Whey protein concentrate and whey protein isolate suitability for persons with lactose intolerance

WPI has almost no lactose and is suitable for people who are lactose intolerant.

WPC contains around 5% lactose, which may make it unsuitable for some lactose intolerant people.

Absorption rate of whey protein concentrate and whey protein isolate

Both WPC and WPI are bio-available and have a perfect maximum PDCAAS (protein digestibility corrected amino acid score) of 1 - meaning they are the highest quality proteins and very fast/easy to digest. However, because WPI has undergone more processing to remove the fat and lactose (which may be slower to absorb) it is believed to be slightly faster absorbing.

Taste and appearance of WPC, WPI

WPC is creamier in taste and colour, and slightly thicker and more filling than WPI. Isolate is whiter, less flavour, thinner and less filling than WPC. WPC is also denser than WPI.

Pricing differences between WPC and WPI

WPC is less expensive than WPI because it has less processing, and is therefore regarded as the ‘economical’ protein. Isolate (WPI) is more expensive than WPC because it has additional processing/refinement.
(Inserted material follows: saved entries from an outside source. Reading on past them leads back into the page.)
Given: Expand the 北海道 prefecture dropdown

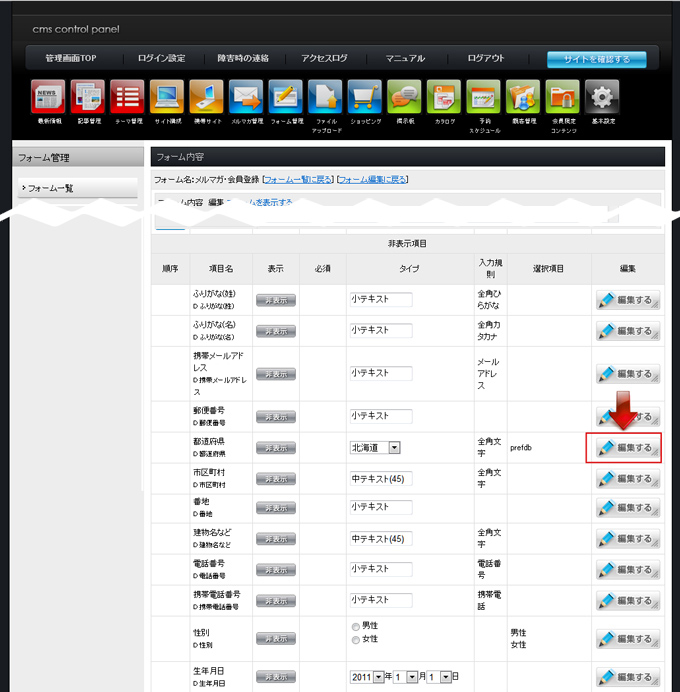Looking at the screenshot, I should [x=394, y=448].
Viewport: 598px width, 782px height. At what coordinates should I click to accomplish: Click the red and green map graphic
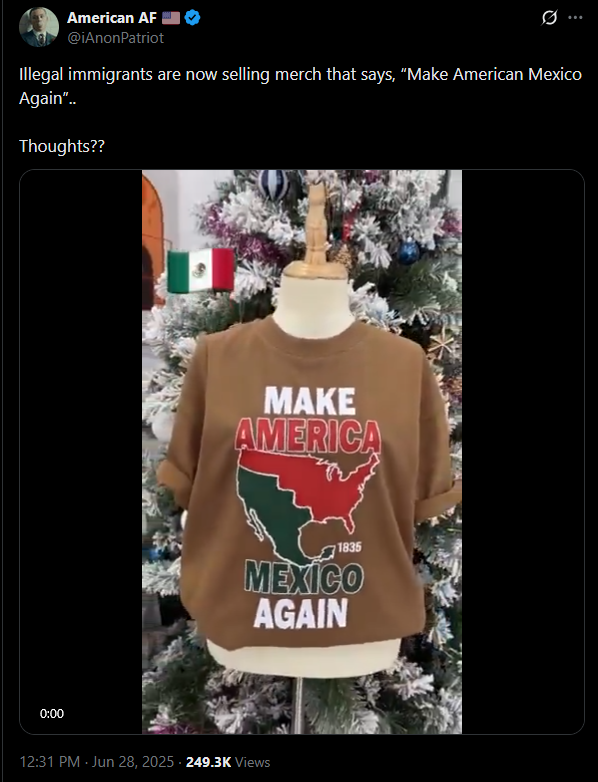pyautogui.click(x=307, y=505)
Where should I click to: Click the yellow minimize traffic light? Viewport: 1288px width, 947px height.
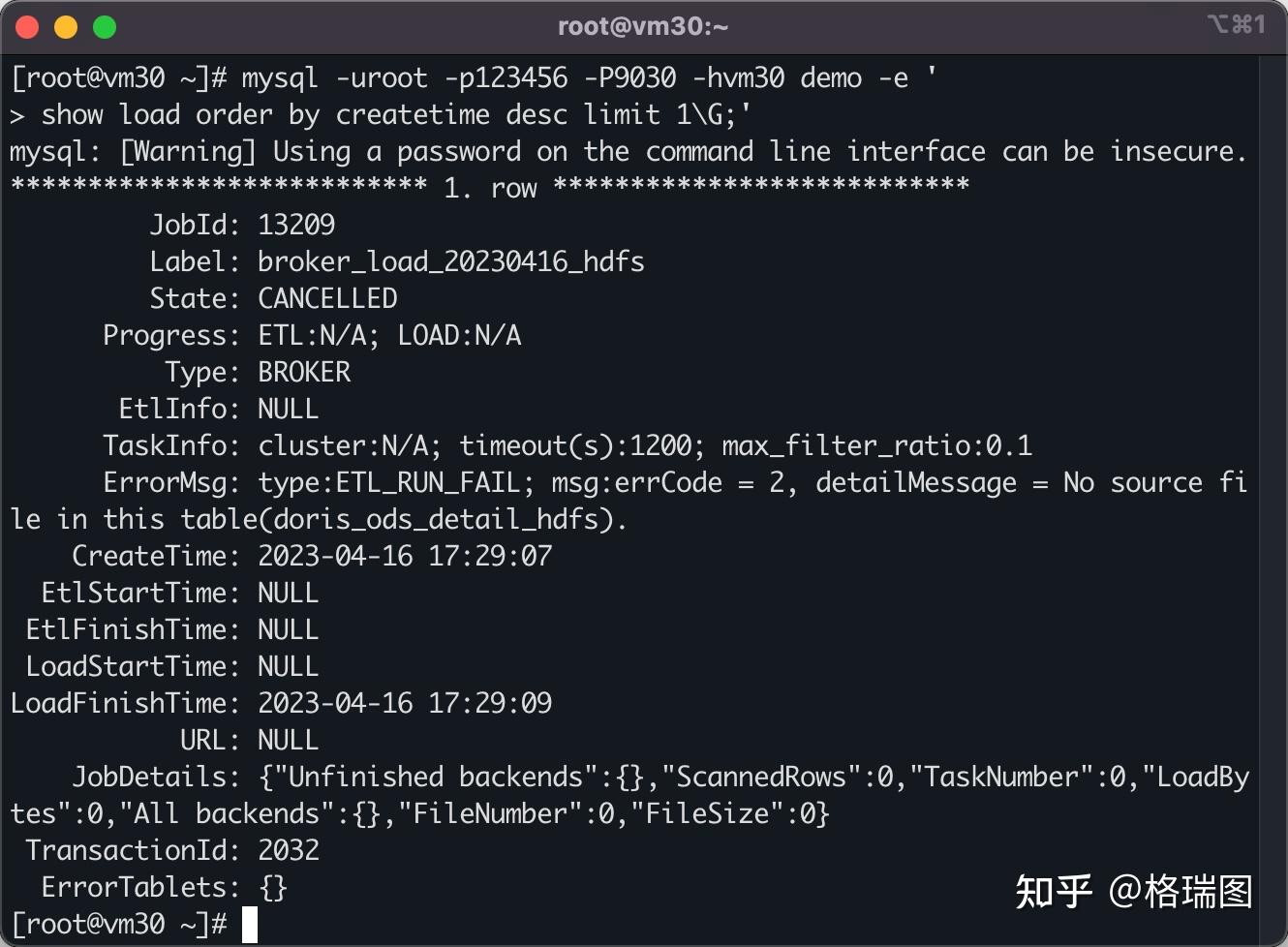coord(66,26)
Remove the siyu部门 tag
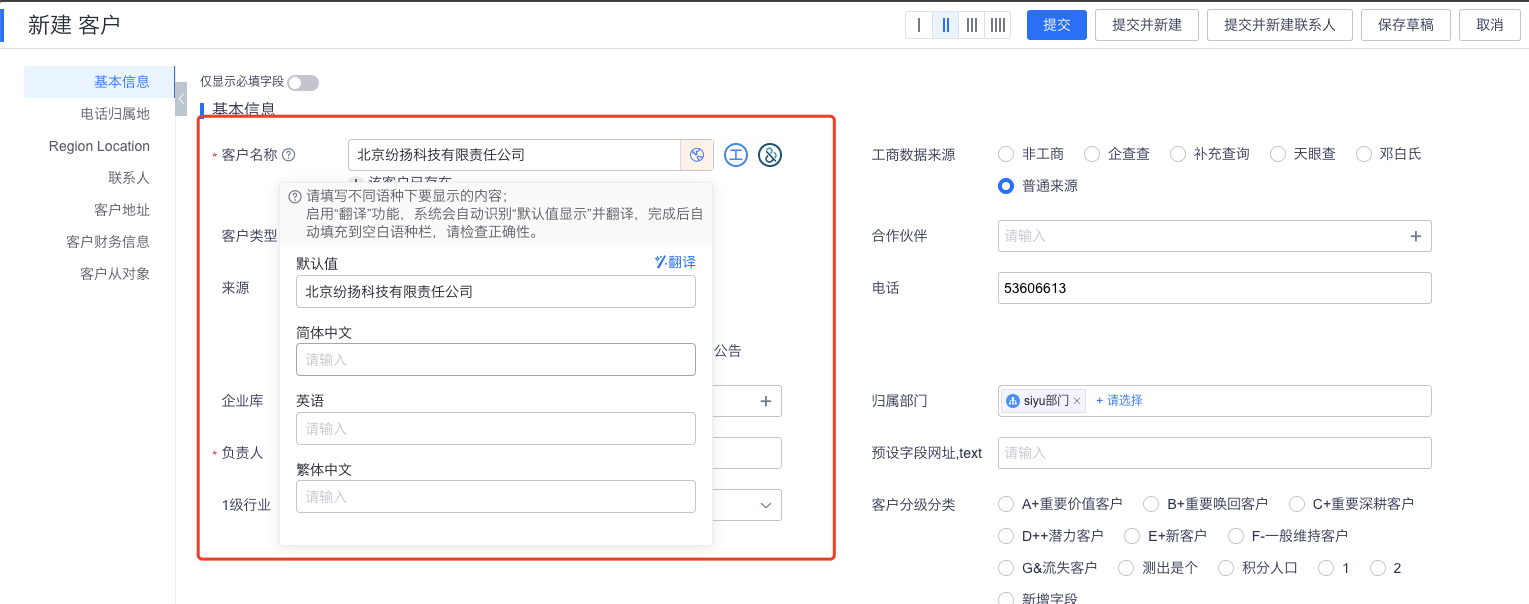This screenshot has height=604, width=1529. [1077, 401]
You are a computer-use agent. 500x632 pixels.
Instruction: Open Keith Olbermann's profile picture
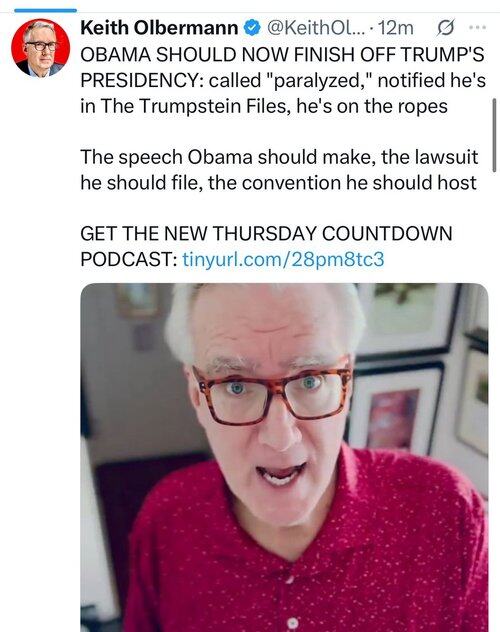click(40, 48)

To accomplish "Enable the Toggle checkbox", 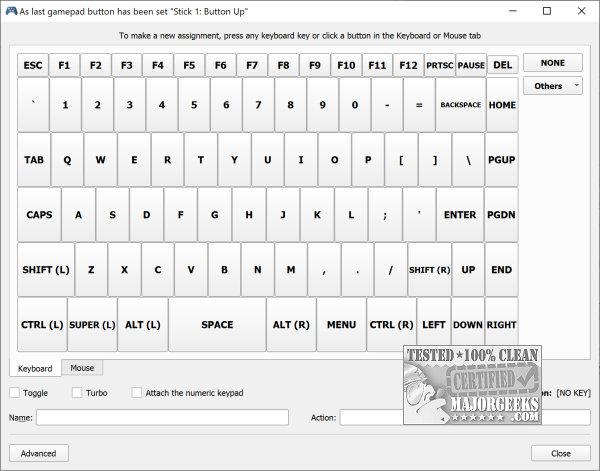I will point(15,393).
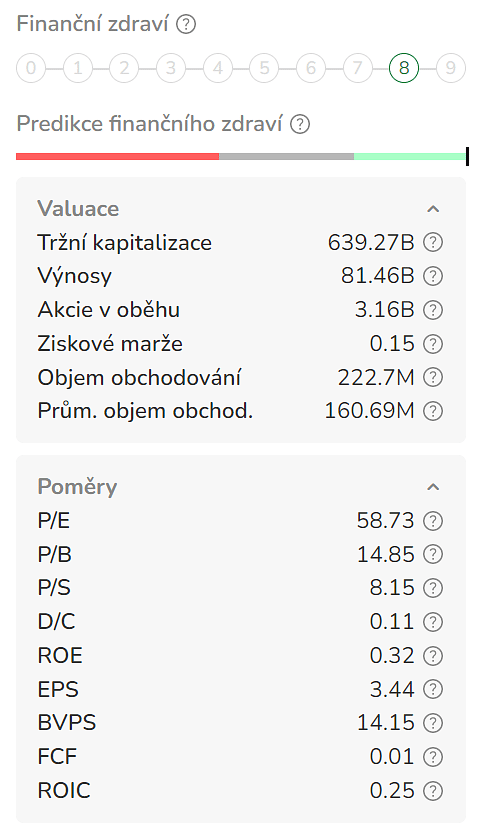Click info icon beside EPS 3.44
481x830 pixels.
click(x=433, y=689)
Choosing between whey protein concentrate and whey protein isolate

Whey Protein Isolate is simply a more refined version of Whey Protein Concentrate.

For persons looking for an economical protein with general health benefits then whey concentrate is the preferred choice of protein. 

For bodybuilders or persons on a calorie controlled weight loss program looking for the highest protein content and lowest fat and carbs, then whey isolate is the preferred source of protein.

Choosing the right protein will ensure you maximise the benefits of your individual requirements.